Monday, May 30, 2011
The graciousness of southern ladies has been noted for generations. Northern ladies have shown centuries of hospitality. And in 1866 they combined their attributes to honor fallen heroes.
Petersburg, Virginia, is recognized as the place where a schoolteacher and her students placed flags upon the graves of Confederate soldiers. Mrs. Jonathan Logan (wife of the commander of the Grand Army of the Republic Association after the war) noted this honor and encouraged participation. General Logan officially proclaimed the first Memorial Day, May 30, 1868. Although recognized throughout America during the next century, it was 1971 before our federal government set it as a national holiday to honor our soldiers who gave their lives.

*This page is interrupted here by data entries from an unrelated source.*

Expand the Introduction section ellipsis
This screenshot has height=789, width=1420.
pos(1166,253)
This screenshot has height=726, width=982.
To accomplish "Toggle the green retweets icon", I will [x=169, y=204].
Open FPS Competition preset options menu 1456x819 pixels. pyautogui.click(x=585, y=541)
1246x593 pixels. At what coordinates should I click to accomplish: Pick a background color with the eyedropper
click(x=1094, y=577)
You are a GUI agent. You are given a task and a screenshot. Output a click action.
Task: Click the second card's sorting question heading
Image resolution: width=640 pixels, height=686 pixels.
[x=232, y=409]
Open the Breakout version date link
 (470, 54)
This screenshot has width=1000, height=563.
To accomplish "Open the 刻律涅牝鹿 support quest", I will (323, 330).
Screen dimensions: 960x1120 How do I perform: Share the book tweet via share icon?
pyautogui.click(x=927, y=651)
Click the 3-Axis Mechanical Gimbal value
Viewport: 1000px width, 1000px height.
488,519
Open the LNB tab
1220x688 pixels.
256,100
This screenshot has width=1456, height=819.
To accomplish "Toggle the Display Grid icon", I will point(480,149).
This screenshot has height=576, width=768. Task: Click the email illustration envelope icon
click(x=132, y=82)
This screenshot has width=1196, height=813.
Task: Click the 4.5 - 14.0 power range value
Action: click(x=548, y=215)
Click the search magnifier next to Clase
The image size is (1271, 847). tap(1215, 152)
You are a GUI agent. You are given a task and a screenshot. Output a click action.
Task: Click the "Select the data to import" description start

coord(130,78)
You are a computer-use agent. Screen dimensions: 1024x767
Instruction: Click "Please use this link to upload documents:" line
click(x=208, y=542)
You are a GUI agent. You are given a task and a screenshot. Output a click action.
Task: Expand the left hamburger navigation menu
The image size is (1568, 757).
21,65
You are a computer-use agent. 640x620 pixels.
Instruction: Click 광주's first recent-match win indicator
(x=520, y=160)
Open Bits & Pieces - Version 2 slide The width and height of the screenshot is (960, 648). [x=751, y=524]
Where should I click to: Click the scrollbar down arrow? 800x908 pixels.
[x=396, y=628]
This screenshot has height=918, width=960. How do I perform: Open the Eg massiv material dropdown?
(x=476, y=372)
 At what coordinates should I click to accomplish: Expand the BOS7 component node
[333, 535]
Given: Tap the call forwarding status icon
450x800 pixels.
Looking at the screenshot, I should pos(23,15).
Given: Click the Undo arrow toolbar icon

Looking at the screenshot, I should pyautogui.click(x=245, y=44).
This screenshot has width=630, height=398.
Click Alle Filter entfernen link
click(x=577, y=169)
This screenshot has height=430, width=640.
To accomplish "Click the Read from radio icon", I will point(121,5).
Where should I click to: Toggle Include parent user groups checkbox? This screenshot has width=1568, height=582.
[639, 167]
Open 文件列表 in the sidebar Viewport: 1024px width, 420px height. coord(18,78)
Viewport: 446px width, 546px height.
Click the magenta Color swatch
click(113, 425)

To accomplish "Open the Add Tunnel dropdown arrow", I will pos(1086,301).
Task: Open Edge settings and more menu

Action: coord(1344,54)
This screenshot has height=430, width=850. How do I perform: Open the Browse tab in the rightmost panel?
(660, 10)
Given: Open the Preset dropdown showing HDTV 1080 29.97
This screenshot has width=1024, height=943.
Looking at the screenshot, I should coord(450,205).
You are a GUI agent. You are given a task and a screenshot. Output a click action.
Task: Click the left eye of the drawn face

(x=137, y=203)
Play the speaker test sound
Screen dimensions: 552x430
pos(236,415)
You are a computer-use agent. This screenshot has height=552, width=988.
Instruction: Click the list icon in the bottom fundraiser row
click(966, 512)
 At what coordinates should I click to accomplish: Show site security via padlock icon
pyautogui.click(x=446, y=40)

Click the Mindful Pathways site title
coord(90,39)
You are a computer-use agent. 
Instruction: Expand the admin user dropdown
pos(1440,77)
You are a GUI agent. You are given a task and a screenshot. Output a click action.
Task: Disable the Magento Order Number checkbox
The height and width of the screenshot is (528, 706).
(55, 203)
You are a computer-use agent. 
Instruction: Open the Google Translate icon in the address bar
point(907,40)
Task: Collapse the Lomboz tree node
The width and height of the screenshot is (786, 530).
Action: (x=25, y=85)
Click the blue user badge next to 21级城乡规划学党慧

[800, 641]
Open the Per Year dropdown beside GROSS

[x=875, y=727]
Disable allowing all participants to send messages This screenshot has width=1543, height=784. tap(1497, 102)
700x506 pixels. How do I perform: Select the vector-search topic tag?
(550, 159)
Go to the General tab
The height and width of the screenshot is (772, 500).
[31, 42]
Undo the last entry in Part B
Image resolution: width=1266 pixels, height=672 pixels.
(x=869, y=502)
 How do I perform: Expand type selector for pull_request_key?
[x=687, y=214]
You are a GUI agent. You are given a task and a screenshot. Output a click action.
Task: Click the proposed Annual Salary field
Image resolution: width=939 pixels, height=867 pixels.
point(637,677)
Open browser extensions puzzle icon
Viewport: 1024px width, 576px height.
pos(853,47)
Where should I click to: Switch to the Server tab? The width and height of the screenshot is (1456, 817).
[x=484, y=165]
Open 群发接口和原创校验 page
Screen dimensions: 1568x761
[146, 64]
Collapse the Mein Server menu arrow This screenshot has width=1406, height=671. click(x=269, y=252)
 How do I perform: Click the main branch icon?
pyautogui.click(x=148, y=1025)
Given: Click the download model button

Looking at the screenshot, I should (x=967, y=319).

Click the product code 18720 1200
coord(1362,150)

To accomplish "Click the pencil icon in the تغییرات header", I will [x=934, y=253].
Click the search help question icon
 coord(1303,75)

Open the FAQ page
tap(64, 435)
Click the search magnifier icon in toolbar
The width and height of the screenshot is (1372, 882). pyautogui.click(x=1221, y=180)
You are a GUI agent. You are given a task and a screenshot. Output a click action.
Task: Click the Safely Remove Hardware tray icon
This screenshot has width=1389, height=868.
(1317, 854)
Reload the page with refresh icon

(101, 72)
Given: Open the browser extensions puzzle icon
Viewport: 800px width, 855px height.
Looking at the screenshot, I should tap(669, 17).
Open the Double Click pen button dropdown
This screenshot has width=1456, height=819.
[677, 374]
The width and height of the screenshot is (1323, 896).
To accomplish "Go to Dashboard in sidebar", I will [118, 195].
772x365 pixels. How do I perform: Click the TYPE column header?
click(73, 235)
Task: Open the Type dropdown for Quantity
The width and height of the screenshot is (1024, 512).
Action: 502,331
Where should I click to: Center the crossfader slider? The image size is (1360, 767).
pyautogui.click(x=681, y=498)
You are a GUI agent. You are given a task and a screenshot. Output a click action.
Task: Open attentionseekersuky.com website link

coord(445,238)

Once again in that tradition, I repeat the story of Army Air Corps Captain John Clarence Blickensderfer. At 20 Jack co-piloted of one of America’s B-29’s on 7 July, 1944. The photo above was taken after the crew’s arrival in England. Their plane didn’t have a name on it, so they had their photo taken in front of another.
Over Hoorn, Holland, during a bombing run to Germany A/C 42-97983, on its third sortie, and A/C 42-107070, on its 28th, collided during flak. Out of twenty airmen on those two planes, seven survived the collision and subsequent explosions. Parachuting down, six were taken prisoner by German soldiers, one protected by Dutch patriots and returned home.
Jack, co-pilot on AC983, died in the collision. Monday, Memorial Day, Jack is honored, as are all of those who died defending our nation.
Family members grow older and grayer, but those who stood in for us do not. The photos wrinkle, but the smiles never change. The uniforms appear outdated, but the chins never sag. They remain as last photographed, but life goes on without them, changing daily.
The loss of a single soldier costs families their future. In recreating that future, Jack’s parents adopted two boys, changing their lives forever, and mine, too. Together we remember each Memorial Day those who have given their all in the line of duty, for their country, with honor.
General Douglas MacArthur’s farewell speech was given to cadets at the United States Military Academy at West Point May 12, 1962.
He spoke to duty, honor and country. According to him, “…unbelievers will say they are but words, but a slogan, but a flamboyant phrase. Every pedant, every demagogue, every cynic, every hypocrite, every troublemaker, and, I am sorry to say, some others of an entirely different character, will try to downgrade them even to the extent of mockery and ridicule.” And, they have, continuing to do so.
MacArthur continued: “The soldier, above all other men, is required to practice the greatest act of religious training - sacrifice. In battle and in the face of danger and death, he discloses those divine attributes which his Maker gave when he created man in his own image. No physical courage and no brute instinct can take the place of the Divine help which alone can sustain him. However horrible the incidents of war may be, the soldier who is called upon to offer and to give his life for his country, is the noblest development of mankind.”
Christ’s words confirmed this: Greater love hath no man than this, that a man lay down his life for his friends. (John 15:13 KJV)
MacArthur’s words are as valid today as in 1962: “Let civilian voices argue the merits or demerits of our processes of government. Whether our strength is being sapped by deficit financing indulged in too long, by federal paternalism grown too mighty, by power groups grown too arrogant, by politics grown too corrupt, by crime grown too rampant, by morals grown too low, by taxes grown too high, by extremists grown too violent; whether our personal liberties are as firm and complete as they should be.
“These great national problems are not for your professional participation or military solution. Your guidepost stands out like a tenfold beacon in the night: Duty, Honor, Country.”
We offer our soldiers medals for their valor, honor for their courage. Let us always offer them our respect, our thanks and our love, for their sacrifice. This year, as decades past, we will specifically remember the sacrifice given by Captain John Clarence Blickensderfer, a brother and son, who did not return from a bombing run.
Please pray for the families who continue to live with loss. And for the men and women who continue to stand in harm’s way.